Offering an in-depth view of this artistic period, Past Futures is centered on four principle themes: representations of cosmic spaces and otherworldly encounters; the possibilities of space travel through new visual technologies; the dynamics of time travel; and the preoccupation with utopian or dystopian futures. Notable works in the exhibition include:
- Roberto Matta’s La Vie Est Touchée (1957), a stunning canvas that depicts alien-totemic figures and threatening technological devices that shuttle across a cosmic inscape.
- Robert Smithson’s Yucatan Mirror Displacements (1969), a series of nine photographs based on the artist’s installation of 12-inch square mirrors on dispersed sites, created during his trip to Mexico in 1969. Together, the mirrors reflected and refracted the surrounding environments, shattering and displacing images of the landscape—thus destabilizing traditional notions of the passage of time.
- Raquel Forner’s painting Astronauta y testigos, televisados (1971), a vibrantly colored painting picturing an encounter between astronauts and mutant beings from outer space.
- Gyula Kosice’s La ciudad hidroespacial (1942-1972; ongoing), a visionary multimedia project consisting of small-scale Plexiglas maquettes, architectural diagrams, and writings that detail designs for a new society stationed thousands of feet above the earth’s surface, which conveys the artist’s belief in the future as a site of unrealized and unlimited opportunity.
- Michelle Stuart’s Southern Hemisphere Star Chart I (1981), a mixed media piece based on the artist’s travels to southern Peru where massive abstract and figurative patterns believed to correspond to constellations appear in the Nazca desert.

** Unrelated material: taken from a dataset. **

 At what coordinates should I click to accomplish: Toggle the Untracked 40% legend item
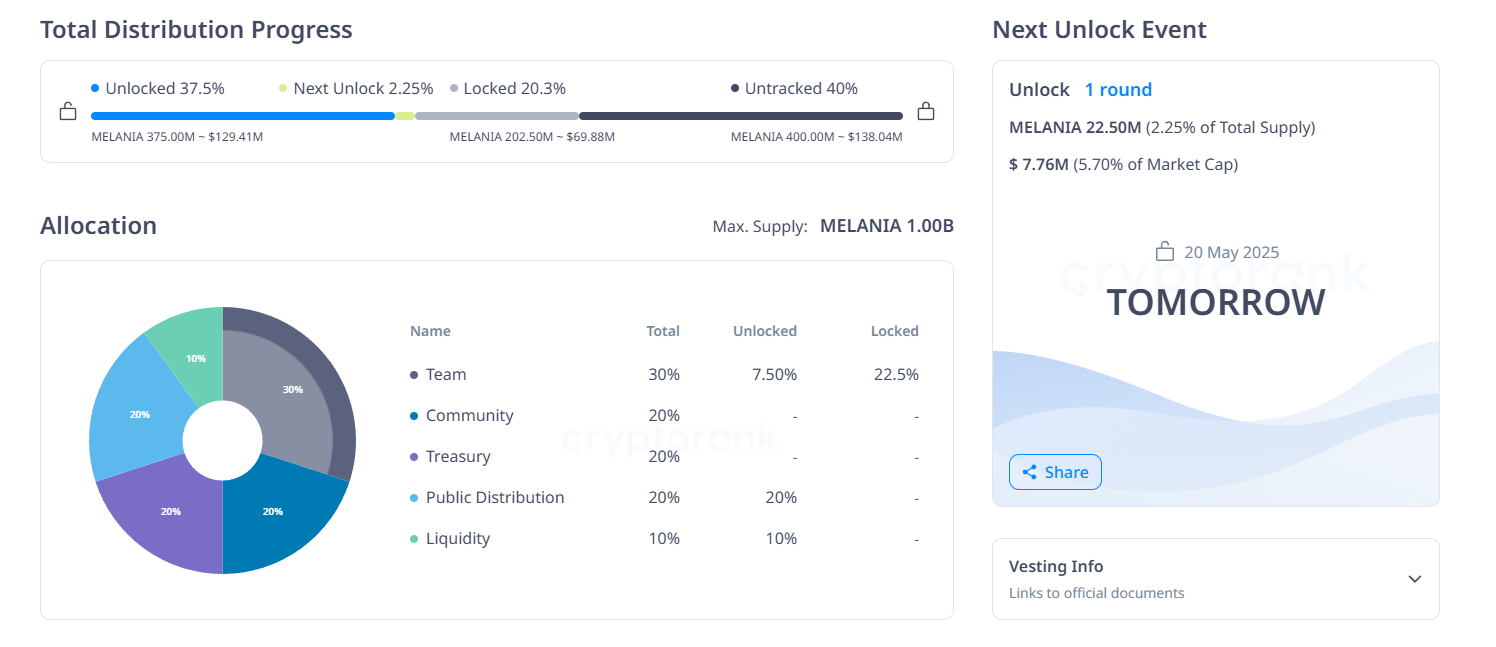pyautogui.click(x=797, y=88)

“Past Futures provides an exciting opportunity to engage our Museum, College, and broad visiting audiences with art works that spark both the scientific and artistic imagination, and transport us to an era rich with inventive and creative possibilities,” said Anne Collins Goodyear, Co-Director of the Bowdoin College Museum of Art. “The exhibition, along with its accompanying catalogue and public programs, brings to light a crucial aspect of the postwar period that will strengthen not only our knowledge of these works of art but also our understanding of this complex period of inter-American relations amid the Cold War,” continued Frank Goodyear, Co-Director of the Bowdoin College Museum of Art.
Published in conjunction with The MIT Press, a fully illustrated catalogue accompanies the exhibition and includes essays by Sarah J. Montross, as well as Rodrigo Alonso, independent scholar and curator; science fiction scholar Miguel Ángel Fernández Delgado; and Dr. Rory O’Dea, an expert on the work of Robert Smithson. The publication will lay groundwork for future research on the works included in the exhibition, as well as American art of the postwar period as a whole.